The music score by John Williams and the cinematography by Harry Stradling, Jr. were both highly regarded. The soundtrack used Sensurround to augment the physical sensation of engine noise, explosions, crashes and gunfire. Despite mixed reviews, Midway became the tenth most popular movie at the box office in 1976.

Screenplay

The film chronicles the Battle of Midway, a turning point in World War II in the Pacific. The Imperial Japanese Navy had been undefeated until that time and out-numbered the American naval forces by four to one.

The film follows two threads; one centered on the Japanese chief strategist Admiral Isoroku Yamamoto, and the other around two fictional characters: Captain Matt Garth and his son, Ensign Thomas Garth, both naval aviators. Matt Garth is a senior officer who is involved in various phases of the US planning and execution of the battle, while Thomas Garth is a young pilot romantically involved with Haruko Sakura, an American-born daughter of Japanese immigrants, who has been interned with her parents. Captain Garth calls in all of his favors with a long-time friend to investigate the charges against the Sakuras. He apparently has some success, as Haruko is free and at dockside when the injured younger Garth is carried off the ship at the end of the film, while Captain Garth himself was killed at the end of the battle when his plane crashed.

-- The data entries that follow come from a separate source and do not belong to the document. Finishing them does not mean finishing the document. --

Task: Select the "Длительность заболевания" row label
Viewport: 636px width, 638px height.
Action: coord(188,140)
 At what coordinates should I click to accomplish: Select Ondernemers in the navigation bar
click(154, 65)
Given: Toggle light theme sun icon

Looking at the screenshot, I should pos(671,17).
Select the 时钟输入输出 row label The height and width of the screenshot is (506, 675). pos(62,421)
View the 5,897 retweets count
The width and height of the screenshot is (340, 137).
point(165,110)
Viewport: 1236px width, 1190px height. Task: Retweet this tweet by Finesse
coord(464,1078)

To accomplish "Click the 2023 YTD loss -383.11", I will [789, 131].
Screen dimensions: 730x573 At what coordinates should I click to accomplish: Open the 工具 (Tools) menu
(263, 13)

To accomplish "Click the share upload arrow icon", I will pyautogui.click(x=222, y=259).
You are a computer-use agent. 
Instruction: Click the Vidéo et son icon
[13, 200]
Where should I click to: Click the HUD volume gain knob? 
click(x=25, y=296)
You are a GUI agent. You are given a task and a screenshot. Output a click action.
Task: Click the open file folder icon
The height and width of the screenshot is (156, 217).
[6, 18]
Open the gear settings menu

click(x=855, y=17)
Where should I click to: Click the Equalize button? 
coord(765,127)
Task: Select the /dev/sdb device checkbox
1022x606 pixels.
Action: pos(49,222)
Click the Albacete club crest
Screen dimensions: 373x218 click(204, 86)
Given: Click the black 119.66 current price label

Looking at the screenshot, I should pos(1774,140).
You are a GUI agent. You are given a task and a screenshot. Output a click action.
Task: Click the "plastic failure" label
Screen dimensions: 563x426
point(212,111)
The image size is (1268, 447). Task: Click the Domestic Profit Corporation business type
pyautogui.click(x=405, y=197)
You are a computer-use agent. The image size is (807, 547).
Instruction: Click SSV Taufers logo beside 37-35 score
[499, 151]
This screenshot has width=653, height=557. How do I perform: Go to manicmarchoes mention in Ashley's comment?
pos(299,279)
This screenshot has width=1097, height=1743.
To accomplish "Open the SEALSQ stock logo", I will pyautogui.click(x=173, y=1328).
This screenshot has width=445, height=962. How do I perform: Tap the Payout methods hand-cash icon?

The film starts with the Doolittle Raid, April 1942, and then goes on briefly to mention the Battle of the Coral Sea (May 1942). It then describes the planning for the Battle of Midway (June 1942), depicting the creation of a complicated battle plan. Unknown to the Japanese, American signals intelligence has broken the Japanese Naval encryption codes and suspects that the ambush will take place at Midway Island. They then trick the Japanese into confirming it. American Admiral Chester Nimitz, plays a desperate gamble by sending his last remaining aircraft carriers to Midway before the Japanese to set up his own ambush. The gamble pays off and all four of the Japanese carriers are destroyed in the battle of Midway.

Successful in saving Midway, but at a heavy cost, Nimitz reflects that Yamamoto "had everything going for him", asking "were we better than the Japanese, or just luckier?"

  • Charlton Heston as Captain Matthew Garth
  • Henry Fonda as Admiral Chester W. Nimitz
  • James Coburn as Captain Vinton Maddox
  • Glenn Ford as Rear Admiral Raymond A. Spruance
  • Hal Holbrook as Commander Joseph Rochefort
  • Toshiro Mifune as Admiral Isoroku Yamamoto
  • Robert Mitchum as Vice Admiral William F. "Bull" Halsey, Jr.
  • Cliff Robertson as Cmdr. Carl Jessop
  • Robert Wagner as Lieutenant Commander Ernest L. Blake
  • Robert Webber as Rear Admiral Frank Jack Fletcher
  • Ed Nelson as Rear Admiral Harry Pearson
  • James Shigeta as Vice Admiral Chuichi Nagumo
  • Christina Kokubo as Haruko Sakura
  • Monte Markham as Cmdr. Max Leslie
  • Biff McGuire as Captain Miles Browning
  • Christopher George as Lieutenant Commander C. Wade McClusky
  • Kevin Dobson as Ensign George H. Gay, Jr.
  • Glenn Corbett as Lieutenant Commander John C. Waldron
  • Gregory Walcott as Captain Elliott Buckmaster
  • Edward Albert as Lieutenant Thomas Garth
  • Pat Morita as Rear Admiral Ry?nosuke Kusaka
  • John Fujioka as Rear Admiral Tamon Yamaguchi
  • Dale Ishimoto as Vice Admiral Boshir? Hosogaya
  • Dabney Coleman as Captain Murray Arnold
  • Erik Estrada as Ensign Ramos "Chili Bean"
  • Larry Pennell as Captain Cyril Simard
  • Clyde Kusatsu as Cmdr. Watanabe Yasimasa
  • Phillip R. Allen as Lieutenant Commander John S. "Jimmy" Thach
  • Tom Selleck as Aide to Capt. Cyril Simard
  • Sab Shimono as Lt. J?ichi Tomonaga
  • Conrad Yama as Admiral Nobutake Kond?
  • Robert Ito as Commander Minoru Genda
  • Seth Sakai as Captain Kameto Kuroshima
  • Kurt Grayson as Major Floyd "Red" Parks
  • Steve Kanaly as Lt. Cmdr. Lance E. Massey

Filming

 
Nine members of the cast pose with a Grumman F4F Wildcat fighter on the flight deck of USS Lexington, today a museum ship

Midway was shot at the Terminal Island Naval Base, Los Angeles, California, the U.S. Naval Station, Long Beach, California, and Naval Air Station Pensacola, Florida. The on-board scenes were filmed in the Gulf of Mexico aboard USS Lexington. Lexington, an Essex-class aircraft carrier, was the last World War II-era carrier left in service at that point, although the ship was completed after the battle. She is now a museum ship at Corpus Christi, Texas.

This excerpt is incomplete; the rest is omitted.